◆ **Directions**
Please repeat the lines below exactly. Begin with the line containing "900x455 pixels." and go on through the line containing "Task: Enable the Root Transparent switch".

◆ **Material to process**
--*--

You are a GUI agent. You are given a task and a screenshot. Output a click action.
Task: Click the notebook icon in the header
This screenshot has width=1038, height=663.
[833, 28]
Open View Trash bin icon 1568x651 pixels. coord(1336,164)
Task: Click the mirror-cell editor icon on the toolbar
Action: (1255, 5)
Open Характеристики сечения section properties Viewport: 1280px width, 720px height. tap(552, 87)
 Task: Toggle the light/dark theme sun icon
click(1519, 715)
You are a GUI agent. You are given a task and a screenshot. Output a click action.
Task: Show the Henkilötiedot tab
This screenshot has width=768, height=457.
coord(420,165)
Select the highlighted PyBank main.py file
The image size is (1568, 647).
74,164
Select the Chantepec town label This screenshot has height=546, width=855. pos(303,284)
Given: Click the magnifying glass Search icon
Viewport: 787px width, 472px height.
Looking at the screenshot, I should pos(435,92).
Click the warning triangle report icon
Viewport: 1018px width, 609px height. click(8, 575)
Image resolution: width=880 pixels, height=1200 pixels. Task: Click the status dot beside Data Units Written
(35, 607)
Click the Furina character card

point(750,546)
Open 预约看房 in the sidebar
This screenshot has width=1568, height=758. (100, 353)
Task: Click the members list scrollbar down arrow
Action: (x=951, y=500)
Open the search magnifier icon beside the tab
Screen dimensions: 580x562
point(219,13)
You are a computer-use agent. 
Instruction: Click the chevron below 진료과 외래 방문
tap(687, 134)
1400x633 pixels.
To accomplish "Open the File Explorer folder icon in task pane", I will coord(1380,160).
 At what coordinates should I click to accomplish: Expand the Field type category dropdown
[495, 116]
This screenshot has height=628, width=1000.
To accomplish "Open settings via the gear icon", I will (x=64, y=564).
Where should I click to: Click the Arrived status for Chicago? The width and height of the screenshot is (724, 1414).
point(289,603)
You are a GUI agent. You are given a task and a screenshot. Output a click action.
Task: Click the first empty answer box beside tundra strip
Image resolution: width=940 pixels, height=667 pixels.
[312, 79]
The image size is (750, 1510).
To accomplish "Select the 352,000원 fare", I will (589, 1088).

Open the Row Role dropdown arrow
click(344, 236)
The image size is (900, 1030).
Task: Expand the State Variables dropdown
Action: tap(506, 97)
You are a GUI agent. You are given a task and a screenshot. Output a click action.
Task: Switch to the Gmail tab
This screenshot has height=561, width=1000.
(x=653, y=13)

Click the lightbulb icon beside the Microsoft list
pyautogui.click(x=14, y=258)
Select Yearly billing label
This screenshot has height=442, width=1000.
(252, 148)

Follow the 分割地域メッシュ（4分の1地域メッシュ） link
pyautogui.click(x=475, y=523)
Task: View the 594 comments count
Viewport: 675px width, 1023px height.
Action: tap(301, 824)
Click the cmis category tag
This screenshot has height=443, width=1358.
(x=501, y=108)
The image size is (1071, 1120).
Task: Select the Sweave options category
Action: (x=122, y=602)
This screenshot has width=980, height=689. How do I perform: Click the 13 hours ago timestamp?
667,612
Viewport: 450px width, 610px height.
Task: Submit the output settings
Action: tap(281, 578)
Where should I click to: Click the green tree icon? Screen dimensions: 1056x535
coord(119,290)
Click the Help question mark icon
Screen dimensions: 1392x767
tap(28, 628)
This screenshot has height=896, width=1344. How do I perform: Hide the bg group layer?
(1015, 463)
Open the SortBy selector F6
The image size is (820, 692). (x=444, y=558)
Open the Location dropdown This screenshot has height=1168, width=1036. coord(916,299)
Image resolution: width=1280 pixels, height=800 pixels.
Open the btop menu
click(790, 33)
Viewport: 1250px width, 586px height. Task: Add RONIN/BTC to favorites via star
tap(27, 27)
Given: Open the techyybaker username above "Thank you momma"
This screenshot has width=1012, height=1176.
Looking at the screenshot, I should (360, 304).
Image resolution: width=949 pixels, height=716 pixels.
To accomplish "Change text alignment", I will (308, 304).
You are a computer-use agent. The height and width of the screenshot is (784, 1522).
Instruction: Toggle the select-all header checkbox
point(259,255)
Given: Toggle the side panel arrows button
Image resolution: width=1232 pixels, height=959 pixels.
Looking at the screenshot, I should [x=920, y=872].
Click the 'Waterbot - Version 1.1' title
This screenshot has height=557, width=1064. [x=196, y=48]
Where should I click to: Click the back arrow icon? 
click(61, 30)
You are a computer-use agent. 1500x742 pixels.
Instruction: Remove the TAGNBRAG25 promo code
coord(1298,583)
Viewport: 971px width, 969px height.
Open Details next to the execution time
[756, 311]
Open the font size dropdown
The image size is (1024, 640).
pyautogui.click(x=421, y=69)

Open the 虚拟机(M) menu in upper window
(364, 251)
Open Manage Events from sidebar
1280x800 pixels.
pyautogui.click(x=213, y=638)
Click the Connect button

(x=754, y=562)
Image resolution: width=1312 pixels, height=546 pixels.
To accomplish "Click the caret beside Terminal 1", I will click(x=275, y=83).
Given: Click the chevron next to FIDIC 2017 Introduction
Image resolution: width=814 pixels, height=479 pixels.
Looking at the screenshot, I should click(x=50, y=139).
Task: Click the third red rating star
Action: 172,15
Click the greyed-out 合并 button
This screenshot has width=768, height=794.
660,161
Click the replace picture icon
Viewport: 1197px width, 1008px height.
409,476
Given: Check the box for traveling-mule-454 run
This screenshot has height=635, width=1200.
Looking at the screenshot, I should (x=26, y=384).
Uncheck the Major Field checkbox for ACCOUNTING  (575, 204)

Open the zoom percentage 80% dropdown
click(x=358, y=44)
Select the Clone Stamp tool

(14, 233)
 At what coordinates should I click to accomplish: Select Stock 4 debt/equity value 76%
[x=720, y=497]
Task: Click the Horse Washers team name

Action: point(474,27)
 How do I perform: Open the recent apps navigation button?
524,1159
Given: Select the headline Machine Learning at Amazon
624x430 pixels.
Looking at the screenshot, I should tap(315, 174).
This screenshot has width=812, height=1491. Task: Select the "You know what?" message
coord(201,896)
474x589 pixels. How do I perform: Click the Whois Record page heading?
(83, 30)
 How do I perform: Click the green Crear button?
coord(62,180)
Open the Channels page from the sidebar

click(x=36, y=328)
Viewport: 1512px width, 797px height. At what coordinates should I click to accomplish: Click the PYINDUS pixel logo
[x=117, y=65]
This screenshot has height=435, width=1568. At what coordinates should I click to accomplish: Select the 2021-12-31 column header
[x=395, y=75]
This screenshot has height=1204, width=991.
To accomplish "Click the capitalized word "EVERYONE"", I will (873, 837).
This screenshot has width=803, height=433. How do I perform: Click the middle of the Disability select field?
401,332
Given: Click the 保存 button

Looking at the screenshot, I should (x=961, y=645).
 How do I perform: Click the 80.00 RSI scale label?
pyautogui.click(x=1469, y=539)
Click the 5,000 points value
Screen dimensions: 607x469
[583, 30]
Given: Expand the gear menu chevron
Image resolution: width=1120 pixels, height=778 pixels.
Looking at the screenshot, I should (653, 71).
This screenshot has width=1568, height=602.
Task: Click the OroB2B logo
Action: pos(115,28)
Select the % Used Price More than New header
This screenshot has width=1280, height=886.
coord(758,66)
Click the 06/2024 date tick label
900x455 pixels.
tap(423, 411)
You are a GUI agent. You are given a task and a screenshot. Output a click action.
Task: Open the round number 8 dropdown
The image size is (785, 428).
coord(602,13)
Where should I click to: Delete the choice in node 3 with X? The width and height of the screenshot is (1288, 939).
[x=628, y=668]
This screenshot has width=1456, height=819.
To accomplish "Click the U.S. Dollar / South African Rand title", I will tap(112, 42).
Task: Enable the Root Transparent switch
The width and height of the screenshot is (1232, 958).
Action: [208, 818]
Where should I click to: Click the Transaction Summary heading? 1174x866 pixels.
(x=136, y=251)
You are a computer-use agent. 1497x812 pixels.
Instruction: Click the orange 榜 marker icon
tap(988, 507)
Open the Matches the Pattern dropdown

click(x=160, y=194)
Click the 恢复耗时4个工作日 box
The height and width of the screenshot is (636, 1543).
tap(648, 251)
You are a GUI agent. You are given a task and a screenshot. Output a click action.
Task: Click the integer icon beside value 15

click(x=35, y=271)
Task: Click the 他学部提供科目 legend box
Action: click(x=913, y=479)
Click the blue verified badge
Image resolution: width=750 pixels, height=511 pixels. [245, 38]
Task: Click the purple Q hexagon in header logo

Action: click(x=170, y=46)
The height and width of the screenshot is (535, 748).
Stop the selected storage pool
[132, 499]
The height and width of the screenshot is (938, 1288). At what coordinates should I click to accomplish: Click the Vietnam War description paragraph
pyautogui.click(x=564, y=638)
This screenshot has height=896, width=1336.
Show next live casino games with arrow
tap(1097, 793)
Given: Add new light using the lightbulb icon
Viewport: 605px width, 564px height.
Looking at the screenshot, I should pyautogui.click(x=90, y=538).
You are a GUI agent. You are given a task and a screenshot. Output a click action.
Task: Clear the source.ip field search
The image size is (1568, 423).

--*--

◆ **Answer space**
900x455 pixels.
tap(423, 411)
You are a GUI agent. You are given a task and a screenshot. Output a click action.
Task: Open the round number 8 dropdown
The image size is (785, 428).
coord(602,13)
Where should I click to: Delete the choice in node 3 with X? The width and height of the screenshot is (1288, 939).
[x=628, y=668]
This screenshot has width=1456, height=819.
To accomplish "Click the U.S. Dollar / South African Rand title", I will tap(112, 42).
Task: Enable the Root Transparent switch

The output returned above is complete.